Instructions for the task
Report every line of the records beneath this task that holds the string "agent".

Segment Start: Dataset content

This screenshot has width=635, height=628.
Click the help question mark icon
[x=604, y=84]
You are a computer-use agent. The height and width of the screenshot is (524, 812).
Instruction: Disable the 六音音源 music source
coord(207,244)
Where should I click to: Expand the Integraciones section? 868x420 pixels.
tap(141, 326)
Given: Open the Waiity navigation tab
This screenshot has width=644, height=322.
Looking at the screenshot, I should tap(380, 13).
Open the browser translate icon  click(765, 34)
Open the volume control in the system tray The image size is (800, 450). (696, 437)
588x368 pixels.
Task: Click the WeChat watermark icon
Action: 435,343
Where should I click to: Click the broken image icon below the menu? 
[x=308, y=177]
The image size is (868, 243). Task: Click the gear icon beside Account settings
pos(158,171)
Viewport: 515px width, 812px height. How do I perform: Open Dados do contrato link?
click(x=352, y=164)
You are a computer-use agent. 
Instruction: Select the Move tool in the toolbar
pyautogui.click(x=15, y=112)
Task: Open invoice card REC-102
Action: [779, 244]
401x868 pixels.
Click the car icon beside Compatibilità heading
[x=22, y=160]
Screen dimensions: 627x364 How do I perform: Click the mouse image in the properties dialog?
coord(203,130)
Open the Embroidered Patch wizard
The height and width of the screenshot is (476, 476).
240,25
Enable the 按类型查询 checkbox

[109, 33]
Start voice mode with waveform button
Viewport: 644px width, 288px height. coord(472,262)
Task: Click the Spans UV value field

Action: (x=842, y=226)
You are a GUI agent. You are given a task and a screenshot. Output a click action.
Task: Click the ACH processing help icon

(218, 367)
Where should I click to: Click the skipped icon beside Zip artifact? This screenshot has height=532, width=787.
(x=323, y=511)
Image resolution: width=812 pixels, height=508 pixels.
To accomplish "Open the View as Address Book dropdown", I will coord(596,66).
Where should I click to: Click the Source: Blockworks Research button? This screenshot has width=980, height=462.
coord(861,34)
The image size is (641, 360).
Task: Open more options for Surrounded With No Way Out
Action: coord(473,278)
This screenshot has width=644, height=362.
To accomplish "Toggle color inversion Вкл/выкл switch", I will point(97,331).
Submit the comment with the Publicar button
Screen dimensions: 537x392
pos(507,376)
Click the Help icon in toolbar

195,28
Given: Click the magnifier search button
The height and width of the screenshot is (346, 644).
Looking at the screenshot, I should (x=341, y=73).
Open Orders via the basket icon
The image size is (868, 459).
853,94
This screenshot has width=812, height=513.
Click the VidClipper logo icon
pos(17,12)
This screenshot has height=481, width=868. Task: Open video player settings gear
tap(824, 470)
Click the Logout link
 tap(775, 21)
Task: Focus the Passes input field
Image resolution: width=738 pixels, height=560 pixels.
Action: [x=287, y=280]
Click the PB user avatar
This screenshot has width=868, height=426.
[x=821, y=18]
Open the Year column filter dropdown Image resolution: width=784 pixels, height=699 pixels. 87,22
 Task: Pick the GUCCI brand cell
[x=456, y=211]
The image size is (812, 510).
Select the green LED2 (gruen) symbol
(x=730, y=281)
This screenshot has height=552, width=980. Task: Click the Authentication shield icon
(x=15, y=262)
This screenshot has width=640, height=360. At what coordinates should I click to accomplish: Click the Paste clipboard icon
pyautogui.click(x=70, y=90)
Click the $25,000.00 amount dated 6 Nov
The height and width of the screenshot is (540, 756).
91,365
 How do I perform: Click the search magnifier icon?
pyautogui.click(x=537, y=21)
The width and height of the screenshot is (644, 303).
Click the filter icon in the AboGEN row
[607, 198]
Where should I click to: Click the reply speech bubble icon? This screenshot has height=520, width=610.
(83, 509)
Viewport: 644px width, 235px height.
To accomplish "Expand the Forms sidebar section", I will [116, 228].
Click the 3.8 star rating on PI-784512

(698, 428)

Segment End: Dataset content

Expected output
You are a computer-use agent. The height and width of the screenshot is (524, 812).
You are a computer-use agent. 
You are a GUI agent. You are given a task and a screenshot. Output a click action.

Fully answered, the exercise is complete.